I did not say nor imply anything about "how long that model can persist", I just said I personally don't like using the site. It's a total hallucination to claim I was implying doom for "that model" and you would only know that if you actually took the time to dig into the details of what was actually said, but the summary seems plausible enough that most people never would.
The LLM processed and analyzed a huge amount of data in a way that no human could, but the single in-depth look I took at that analysis was somewhere between misleading and flat out wrong. As I said, a perfect example of what LLMs do.
And yes, I do recognize the funny coincidence that I'm now doing the exact thing I described as the typical HN comment a decade ago. I guess there is a reason old me said "I find that more interesting".
[1] - https://karpathy.ai/hncapsule/2015-12-18/index.html#article-...
Comment by npunt 13 hours ago
With that context, if someone were to read your comment and be asked 'does this person think the product's model is viable in the long run' I think a lot of people would respond 'no'.
Comment by tgtweak 22 hours ago
Comment by DeathArrow 1 day ago
That's interesting. I wouldn't have thought that a decent generic forward future predictor would be possible.
Comment by 0xWTF 1 day ago
Compared to what happens next? Does tptacek's commentary become market signal equivalent to the Fed Chair or the BLS labor and inflation reports?
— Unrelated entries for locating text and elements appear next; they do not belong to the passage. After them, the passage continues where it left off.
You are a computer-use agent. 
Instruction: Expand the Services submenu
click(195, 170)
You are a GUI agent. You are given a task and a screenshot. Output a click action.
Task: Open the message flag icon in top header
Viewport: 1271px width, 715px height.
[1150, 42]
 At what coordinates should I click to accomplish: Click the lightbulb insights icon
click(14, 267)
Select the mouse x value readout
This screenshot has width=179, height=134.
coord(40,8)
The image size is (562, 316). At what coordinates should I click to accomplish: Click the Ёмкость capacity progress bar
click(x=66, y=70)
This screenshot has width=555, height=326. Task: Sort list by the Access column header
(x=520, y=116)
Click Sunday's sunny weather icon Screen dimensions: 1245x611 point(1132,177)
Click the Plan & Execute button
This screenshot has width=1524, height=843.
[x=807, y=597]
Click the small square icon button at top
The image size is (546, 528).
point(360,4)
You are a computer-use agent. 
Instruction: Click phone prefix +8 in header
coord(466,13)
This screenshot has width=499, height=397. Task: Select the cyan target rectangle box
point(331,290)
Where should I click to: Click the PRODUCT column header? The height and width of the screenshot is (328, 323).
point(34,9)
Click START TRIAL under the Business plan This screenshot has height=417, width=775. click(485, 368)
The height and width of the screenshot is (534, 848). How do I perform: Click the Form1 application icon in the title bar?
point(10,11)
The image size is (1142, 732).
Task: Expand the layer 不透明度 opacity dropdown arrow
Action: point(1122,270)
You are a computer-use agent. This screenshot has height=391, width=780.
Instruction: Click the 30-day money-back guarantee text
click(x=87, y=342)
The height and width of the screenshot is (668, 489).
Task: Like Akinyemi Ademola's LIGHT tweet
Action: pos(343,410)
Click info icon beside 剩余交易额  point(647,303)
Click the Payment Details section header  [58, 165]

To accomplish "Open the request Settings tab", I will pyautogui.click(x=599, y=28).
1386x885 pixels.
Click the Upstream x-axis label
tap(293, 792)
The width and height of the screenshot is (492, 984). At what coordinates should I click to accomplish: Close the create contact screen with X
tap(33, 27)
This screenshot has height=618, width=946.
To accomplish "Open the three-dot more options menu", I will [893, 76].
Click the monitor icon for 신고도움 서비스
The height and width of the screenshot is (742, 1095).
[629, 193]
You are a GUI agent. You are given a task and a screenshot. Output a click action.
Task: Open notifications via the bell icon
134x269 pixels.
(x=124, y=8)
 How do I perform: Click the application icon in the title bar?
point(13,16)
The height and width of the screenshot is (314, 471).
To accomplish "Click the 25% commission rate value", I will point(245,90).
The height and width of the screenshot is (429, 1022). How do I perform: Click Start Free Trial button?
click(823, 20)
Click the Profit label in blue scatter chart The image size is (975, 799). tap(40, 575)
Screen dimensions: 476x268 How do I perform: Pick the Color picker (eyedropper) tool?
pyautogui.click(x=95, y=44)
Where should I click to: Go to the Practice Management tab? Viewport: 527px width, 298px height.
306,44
Comment by npunt 1 day ago
For instance, one of the unfortunate aspects of social media that has become so unsustainable and destructive to modern society is how it exposes us to so many more people and hot takes than we have ability to adequately judge. We're overwhelmed. This has led to conversation being dominated by really shitty takes and really shitty people, who rarely if ever suffer reputational consequence.
If we build our mediums of discourse with more reputational awareness using approaches like this, we can better explore the frontier of sustainable positive-sum conversation at scale.
Implementation-wise, the key question is how do we grade the grader and ensure it is predictable and accurate?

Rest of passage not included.